Assignment:
The lines needed run from the one that contains "Open the 旗下公司 menu item" through the end of the material below, both included; write them out exactly, with no pictures.

Working data:
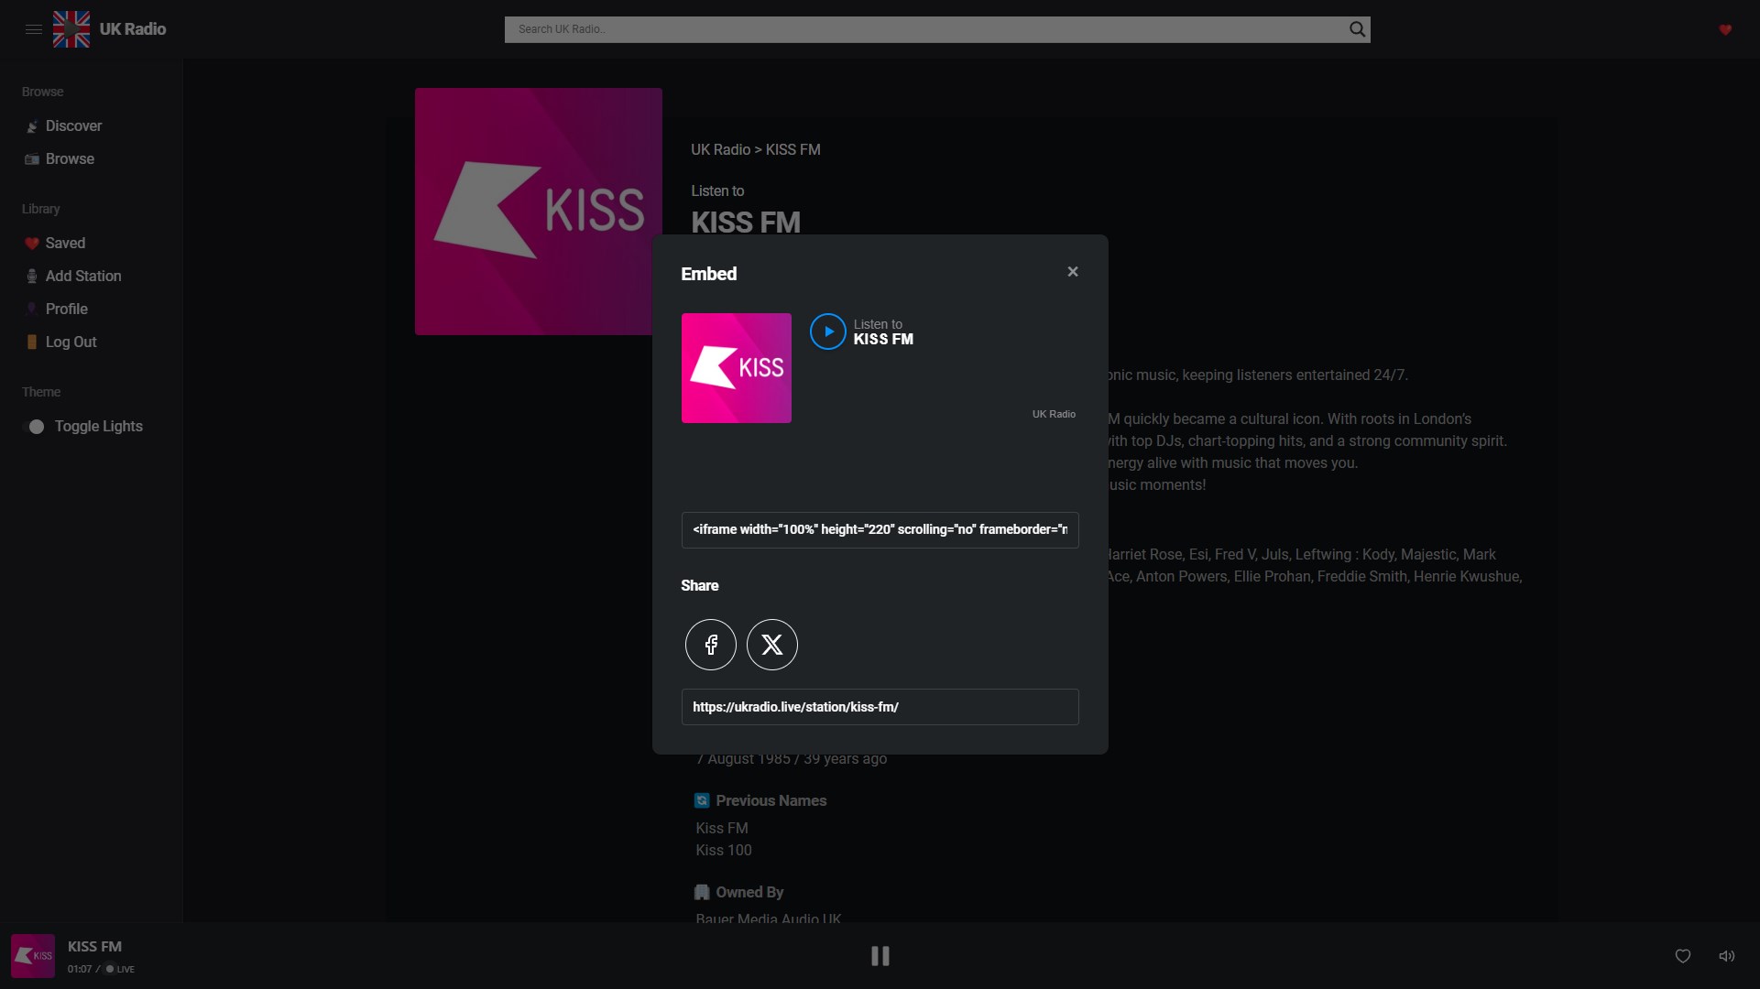Open the hamburger menu icon

(34, 29)
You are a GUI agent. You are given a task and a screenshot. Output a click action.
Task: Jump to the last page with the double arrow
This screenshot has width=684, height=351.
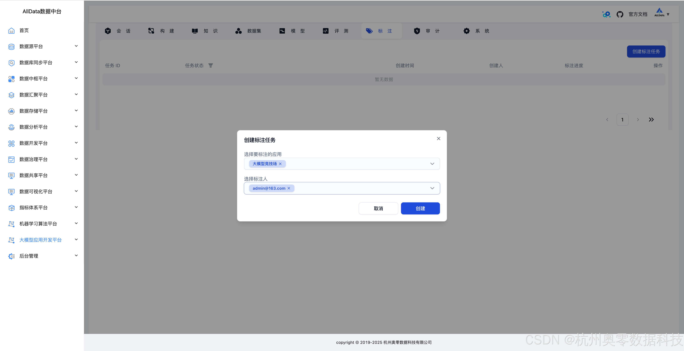point(651,120)

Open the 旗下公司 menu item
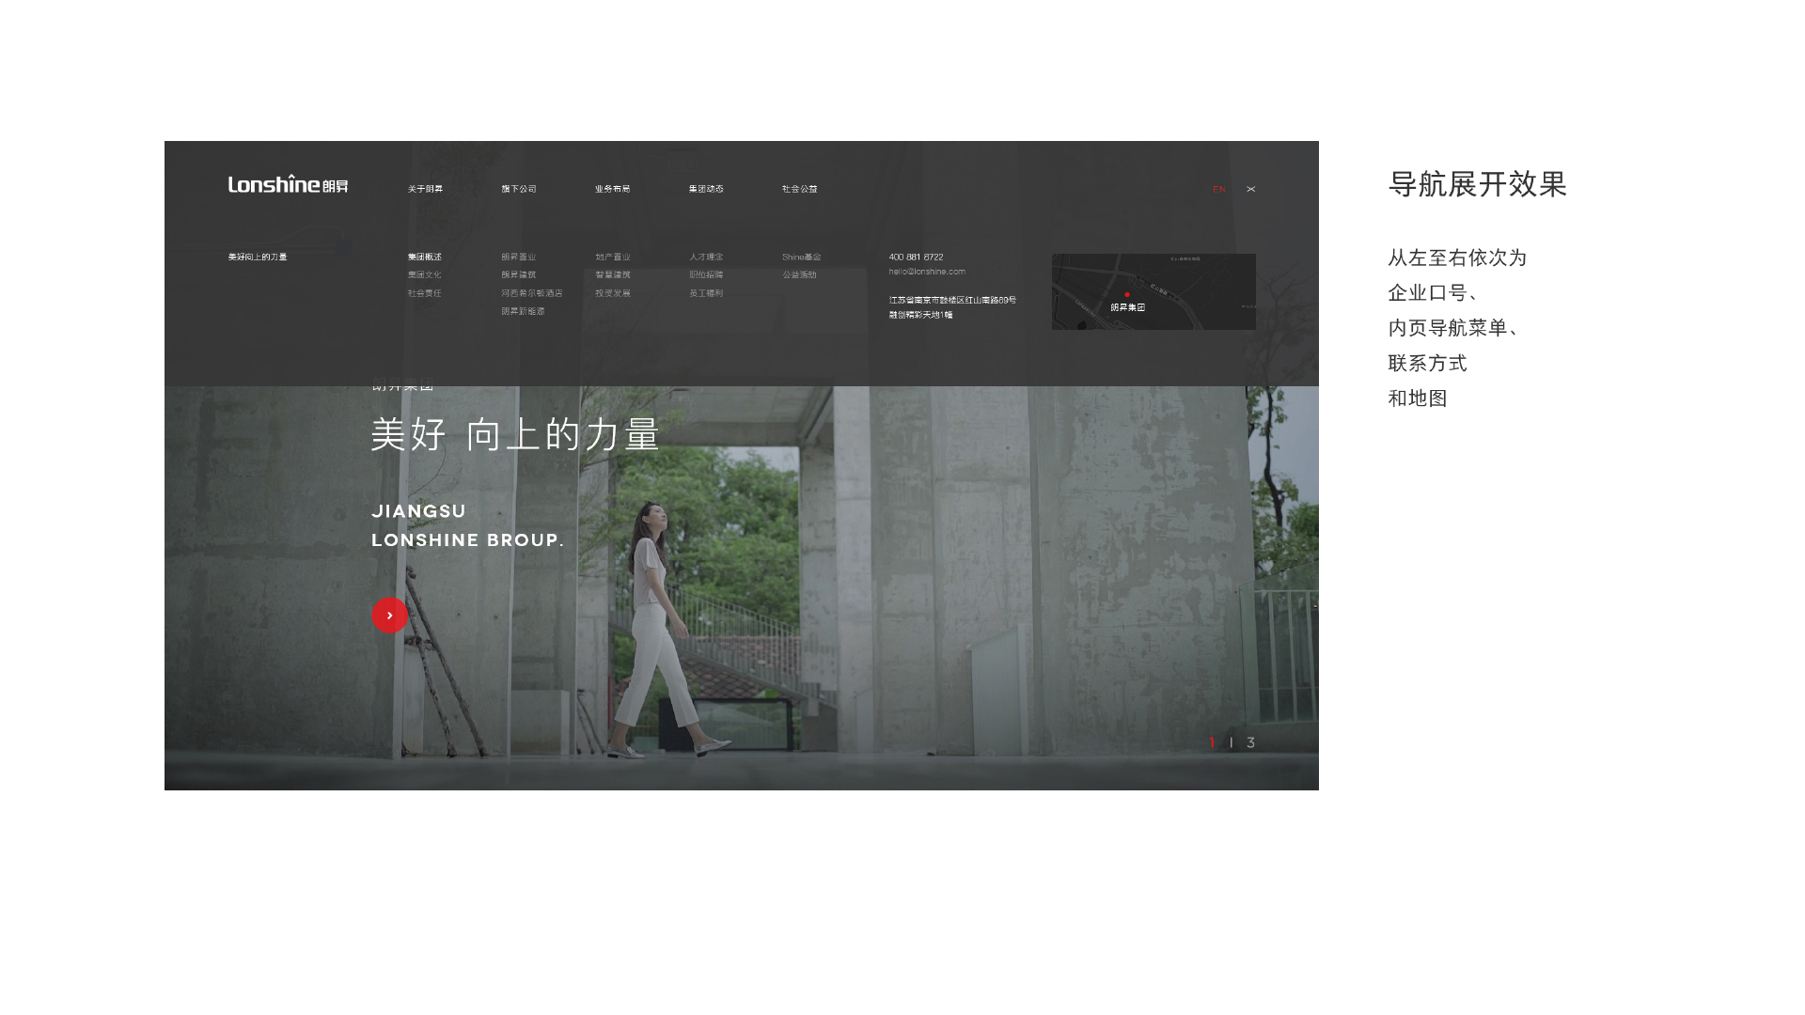pyautogui.click(x=518, y=189)
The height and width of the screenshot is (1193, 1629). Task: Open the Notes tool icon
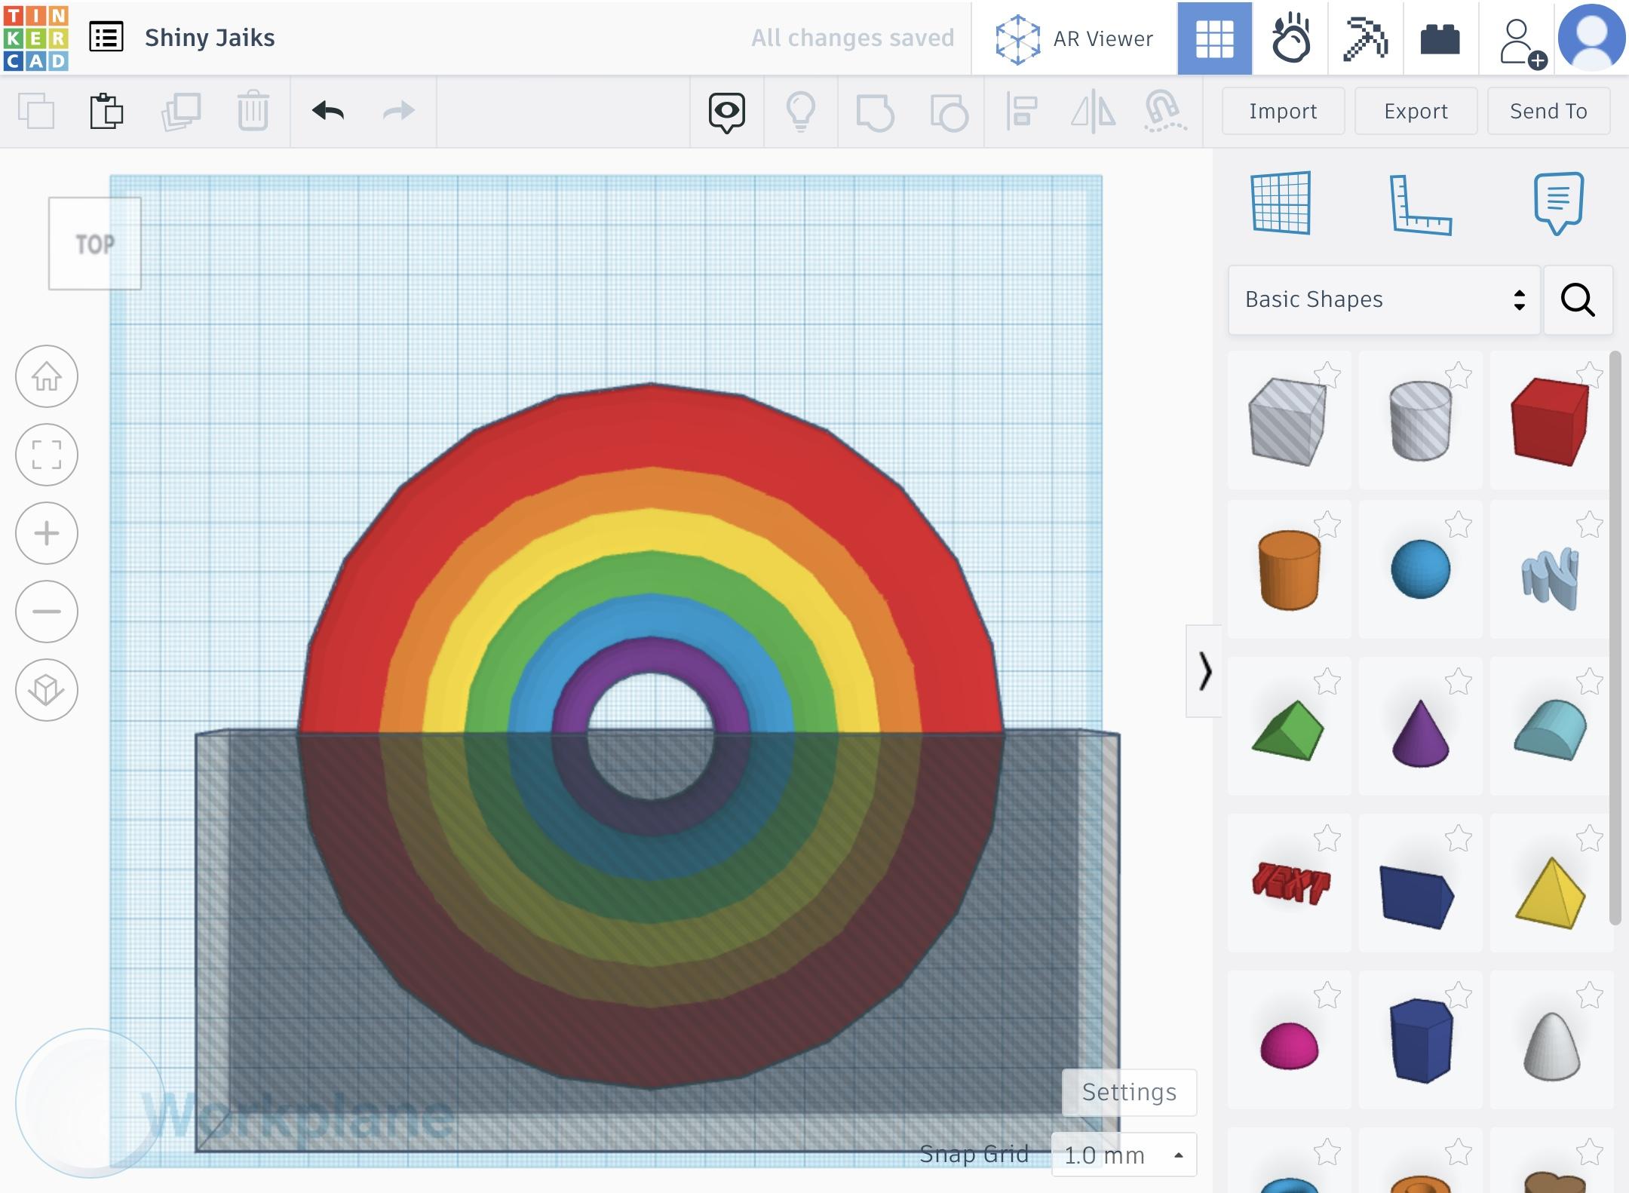[1558, 203]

Answer box:
Open the 旗下公司 menu item
pyautogui.click(x=518, y=189)
The height and width of the screenshot is (1193, 1629). Task: Open the Notes tool icon
[1558, 203]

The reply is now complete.